Understanding Connection Soft Coding Records

Connector creates soft coding records to provide a secure access to external resources, such as a REST service, database, or an orchestration or notification on another EnterpriseOne system. A system administrator can set up a soft coding record for a single connection, and a business analyst can create one or more connectors that use this connection to access resources on an external system.

You can create soft coding records for the following connections:

  • Orchestrator connection. A connection to an AIS Server Orchestrator where orchestrations or notifications reside.

  • Open API Endpoint. A connection to an external system where the documentation of external REST services (Open API - 2.0) reside. (Release 9.2.3.4)

  • REST connection. A connection to an external system where a REST service resides. A REST connection supports Oauth 2.0 authorization which allows orchestrations to exchange REST calls and data with Oracle Cloud services and other third-party systems. Starting with Orchestrator Studio 6.1.0, REST connections also support the transferring of files to an external REST service.

  • Database connection.
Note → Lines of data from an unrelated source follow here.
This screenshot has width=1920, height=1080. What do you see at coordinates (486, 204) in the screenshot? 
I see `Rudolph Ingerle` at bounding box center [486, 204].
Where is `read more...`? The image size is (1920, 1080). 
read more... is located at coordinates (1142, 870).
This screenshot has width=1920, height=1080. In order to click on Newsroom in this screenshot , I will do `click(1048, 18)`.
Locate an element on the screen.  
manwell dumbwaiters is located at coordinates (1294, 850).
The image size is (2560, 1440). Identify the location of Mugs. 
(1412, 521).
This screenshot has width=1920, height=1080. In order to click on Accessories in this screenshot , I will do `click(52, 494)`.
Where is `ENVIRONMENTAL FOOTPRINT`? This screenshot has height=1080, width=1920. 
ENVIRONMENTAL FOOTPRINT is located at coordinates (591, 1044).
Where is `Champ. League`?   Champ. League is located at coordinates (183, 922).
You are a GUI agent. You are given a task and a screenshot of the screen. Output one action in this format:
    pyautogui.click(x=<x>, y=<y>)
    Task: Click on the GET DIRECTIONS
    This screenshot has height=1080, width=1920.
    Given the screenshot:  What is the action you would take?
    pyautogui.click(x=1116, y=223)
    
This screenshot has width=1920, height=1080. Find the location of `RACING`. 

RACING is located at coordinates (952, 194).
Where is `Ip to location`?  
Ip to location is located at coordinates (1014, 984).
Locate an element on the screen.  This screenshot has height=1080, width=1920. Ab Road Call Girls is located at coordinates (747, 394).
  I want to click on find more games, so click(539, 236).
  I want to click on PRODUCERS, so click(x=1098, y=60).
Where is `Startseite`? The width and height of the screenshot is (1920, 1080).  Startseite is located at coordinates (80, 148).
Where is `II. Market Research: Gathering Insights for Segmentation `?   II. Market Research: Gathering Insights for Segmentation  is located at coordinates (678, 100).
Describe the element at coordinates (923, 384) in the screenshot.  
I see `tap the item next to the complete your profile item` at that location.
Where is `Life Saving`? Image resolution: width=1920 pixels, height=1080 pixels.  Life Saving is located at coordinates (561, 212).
A connection to an external database using a JDBC driver.

    For a database connection, the JDBC driver for the database must be in the AIS Server classpath.

  • (Orchestrator Studio 6.1.0). A connection to an external server for transferring files through FTP/SFTP. Note that you can also use a REST connection to transfer a connector to an external system through a REST connector or a connector that uses FTP or SFTP.

When you create a connection soft coding record, you associate it with an EnterpriseOne user, role, or *PUBLIC. This enables the Orchestrator Studio user who is creating a connector service request to see a list of orchestrations, a REST service, or a database that is available through the connection. The user must be authorized to run the originating orchestration, which is the orchestration on the local system that will call the external orchestration, REST service, or database.

A soft coding record also includes credentials of the user who is authorized to invoke the external resource, such as an orchestration, REST service, database, or directory on the external system.